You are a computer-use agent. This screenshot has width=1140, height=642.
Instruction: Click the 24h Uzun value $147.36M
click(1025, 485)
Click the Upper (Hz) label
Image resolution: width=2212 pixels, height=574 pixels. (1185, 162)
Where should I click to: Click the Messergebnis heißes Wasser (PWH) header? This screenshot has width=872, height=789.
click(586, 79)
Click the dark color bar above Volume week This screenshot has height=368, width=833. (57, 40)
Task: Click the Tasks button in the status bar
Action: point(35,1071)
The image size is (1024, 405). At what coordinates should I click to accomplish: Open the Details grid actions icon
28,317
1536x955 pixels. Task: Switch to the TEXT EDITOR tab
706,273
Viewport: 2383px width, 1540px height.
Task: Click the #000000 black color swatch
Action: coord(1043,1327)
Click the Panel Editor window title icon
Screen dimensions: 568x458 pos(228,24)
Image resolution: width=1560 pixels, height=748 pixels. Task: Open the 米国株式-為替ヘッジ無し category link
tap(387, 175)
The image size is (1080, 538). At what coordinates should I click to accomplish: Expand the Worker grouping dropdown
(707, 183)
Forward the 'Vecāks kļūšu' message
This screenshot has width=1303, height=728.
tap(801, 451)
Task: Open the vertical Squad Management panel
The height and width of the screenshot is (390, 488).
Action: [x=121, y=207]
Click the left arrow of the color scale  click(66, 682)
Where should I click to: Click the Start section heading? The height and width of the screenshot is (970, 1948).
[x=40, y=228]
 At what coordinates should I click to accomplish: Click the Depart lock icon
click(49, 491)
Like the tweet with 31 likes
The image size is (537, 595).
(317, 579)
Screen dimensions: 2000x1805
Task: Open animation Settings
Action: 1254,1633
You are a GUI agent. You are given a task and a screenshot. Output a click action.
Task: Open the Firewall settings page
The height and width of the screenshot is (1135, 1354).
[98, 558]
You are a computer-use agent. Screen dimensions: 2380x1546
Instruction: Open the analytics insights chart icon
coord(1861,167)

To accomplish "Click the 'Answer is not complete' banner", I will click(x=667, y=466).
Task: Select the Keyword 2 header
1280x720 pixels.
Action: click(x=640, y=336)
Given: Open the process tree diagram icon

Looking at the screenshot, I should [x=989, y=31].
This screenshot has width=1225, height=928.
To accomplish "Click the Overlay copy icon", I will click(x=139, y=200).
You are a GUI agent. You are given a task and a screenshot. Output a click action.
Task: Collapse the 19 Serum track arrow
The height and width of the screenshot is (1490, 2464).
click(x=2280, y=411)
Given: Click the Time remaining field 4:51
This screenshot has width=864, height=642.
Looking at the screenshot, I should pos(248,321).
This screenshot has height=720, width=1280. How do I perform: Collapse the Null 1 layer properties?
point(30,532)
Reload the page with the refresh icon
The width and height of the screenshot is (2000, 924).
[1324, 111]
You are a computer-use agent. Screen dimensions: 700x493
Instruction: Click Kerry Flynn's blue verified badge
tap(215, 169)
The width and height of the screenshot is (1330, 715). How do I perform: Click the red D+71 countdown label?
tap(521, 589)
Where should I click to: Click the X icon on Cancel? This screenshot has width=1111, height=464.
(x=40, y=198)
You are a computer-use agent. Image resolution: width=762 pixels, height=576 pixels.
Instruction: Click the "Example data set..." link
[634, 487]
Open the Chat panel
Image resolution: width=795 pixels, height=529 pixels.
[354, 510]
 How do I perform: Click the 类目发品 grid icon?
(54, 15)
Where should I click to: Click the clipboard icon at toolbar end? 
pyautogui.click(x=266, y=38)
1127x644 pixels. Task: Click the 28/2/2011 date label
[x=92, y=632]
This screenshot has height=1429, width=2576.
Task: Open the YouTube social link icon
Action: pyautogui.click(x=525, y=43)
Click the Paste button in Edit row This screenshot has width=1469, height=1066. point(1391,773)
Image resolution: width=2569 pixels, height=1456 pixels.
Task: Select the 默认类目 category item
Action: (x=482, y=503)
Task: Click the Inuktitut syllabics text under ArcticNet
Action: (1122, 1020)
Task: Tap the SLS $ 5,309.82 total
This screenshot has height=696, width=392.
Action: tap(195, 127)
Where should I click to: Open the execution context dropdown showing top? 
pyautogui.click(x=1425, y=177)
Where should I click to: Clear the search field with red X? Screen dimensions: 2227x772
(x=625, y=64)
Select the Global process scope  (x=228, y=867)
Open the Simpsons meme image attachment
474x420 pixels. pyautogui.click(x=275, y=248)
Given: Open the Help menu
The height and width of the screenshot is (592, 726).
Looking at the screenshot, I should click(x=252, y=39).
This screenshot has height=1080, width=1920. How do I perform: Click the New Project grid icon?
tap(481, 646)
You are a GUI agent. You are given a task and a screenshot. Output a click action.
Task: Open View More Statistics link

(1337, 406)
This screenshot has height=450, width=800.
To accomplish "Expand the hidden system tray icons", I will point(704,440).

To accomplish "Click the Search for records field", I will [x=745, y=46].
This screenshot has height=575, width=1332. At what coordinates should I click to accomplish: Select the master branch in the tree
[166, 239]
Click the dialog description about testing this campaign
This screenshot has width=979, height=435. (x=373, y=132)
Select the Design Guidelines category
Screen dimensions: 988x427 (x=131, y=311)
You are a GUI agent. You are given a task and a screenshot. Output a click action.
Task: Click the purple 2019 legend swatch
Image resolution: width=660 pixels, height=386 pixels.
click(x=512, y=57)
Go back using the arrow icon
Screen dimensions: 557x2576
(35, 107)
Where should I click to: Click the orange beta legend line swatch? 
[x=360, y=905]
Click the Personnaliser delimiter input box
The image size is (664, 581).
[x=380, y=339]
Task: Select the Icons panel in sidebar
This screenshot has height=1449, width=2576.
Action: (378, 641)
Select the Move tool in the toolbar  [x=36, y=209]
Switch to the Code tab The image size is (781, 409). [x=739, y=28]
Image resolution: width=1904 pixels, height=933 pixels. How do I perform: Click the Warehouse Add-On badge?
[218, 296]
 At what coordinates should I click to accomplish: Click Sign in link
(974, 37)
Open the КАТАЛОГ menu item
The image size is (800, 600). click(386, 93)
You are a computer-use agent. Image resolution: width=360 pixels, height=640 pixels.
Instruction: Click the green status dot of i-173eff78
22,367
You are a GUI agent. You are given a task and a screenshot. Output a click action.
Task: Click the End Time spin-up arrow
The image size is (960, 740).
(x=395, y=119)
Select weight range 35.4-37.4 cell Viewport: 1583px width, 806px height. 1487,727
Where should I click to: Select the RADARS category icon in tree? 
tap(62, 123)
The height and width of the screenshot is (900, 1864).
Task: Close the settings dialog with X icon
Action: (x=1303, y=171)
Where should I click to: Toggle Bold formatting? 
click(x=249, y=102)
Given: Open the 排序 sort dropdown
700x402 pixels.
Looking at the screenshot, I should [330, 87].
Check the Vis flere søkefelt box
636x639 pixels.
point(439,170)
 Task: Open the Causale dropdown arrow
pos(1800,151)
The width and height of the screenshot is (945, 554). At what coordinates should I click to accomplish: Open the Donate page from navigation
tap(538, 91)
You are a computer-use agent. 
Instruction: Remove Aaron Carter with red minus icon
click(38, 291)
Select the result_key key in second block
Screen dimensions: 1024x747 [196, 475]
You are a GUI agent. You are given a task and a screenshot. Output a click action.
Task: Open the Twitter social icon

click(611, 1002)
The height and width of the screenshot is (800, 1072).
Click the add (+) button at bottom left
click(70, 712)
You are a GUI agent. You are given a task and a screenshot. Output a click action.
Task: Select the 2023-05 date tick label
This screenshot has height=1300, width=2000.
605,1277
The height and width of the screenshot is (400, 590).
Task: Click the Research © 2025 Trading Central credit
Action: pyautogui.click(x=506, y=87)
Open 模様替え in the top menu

_WORK REQUIRED_
Rewrite the rows from the line with "Given: Open the process tree diagram icon" up to and including the line with "will click(x=139, y=200).", changing "process tree diagram" to "process flow diagram" and leaving everything else as it is.

_WORKED ANSWER_
Given: Open the process flow diagram icon

Looking at the screenshot, I should [x=989, y=31].
This screenshot has width=1225, height=928.
To accomplish "Click the Overlay copy icon", I will click(x=139, y=200).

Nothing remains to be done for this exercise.